The idea
Models need traces
of actual work.
The goal is to assemble 20 trillion tokens of public, permissioned coding-agent sessions. Not scraped private repositories. Not synthetic tasks pretending to be work. Real, shareable development sessions that teach agents how software actually gets built.
What a session contains
- User request and follow-up constraints.
- Agent reasoning summaries, tool calls, and command output.
- Code edits, tests, lint checks, browser checks, and deployment notes.
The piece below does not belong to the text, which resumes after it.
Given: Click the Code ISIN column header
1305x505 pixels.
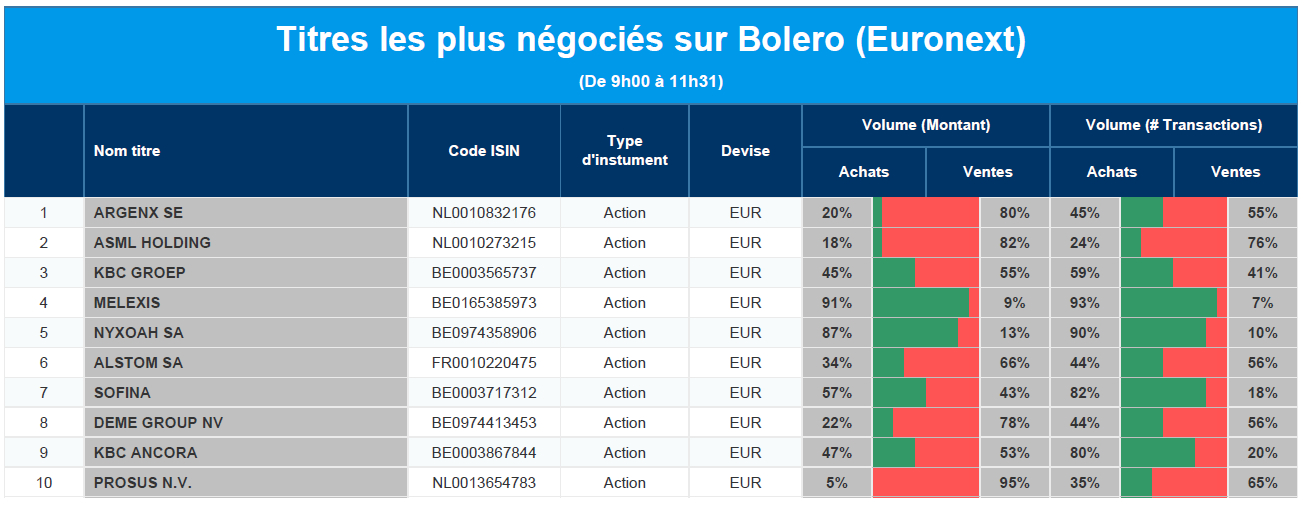Looking at the screenshot, I should pyautogui.click(x=484, y=151).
- Failures, corrections, and final verification.
Why it beats snippets
Code alone shows the answer. A session shows how the answer was found: what context mattered, what was ignored, which tests caught regressions, and how the agent recovered when the first attempt was wrong.
Why 20T
Small datasets overfit to one tool, one repo style, or one agent personality. A 20T-token target forces breadth across languages, repo sizes, tooling stacks, task difficulty, and human workflows.
Who should share
Open source maintainers, agent builders, eval authors, researchers, and power users who can publish sessions they own or have permission to release.
Walkthrough
Exporters such as `pi-brain` read local sessions from tools like Pi, Codex, Claude Code, OpenCode, and Cursor. They sanitize secrets locally, convert the result into training-friendly formats, and optionally upload the bundle to Hugging Face or another dataset host.
Each shared dataset becomes one more public shard: a record of real tasks, real repos, real errors, and real verification. The aggregate is what makes future agents less brittle.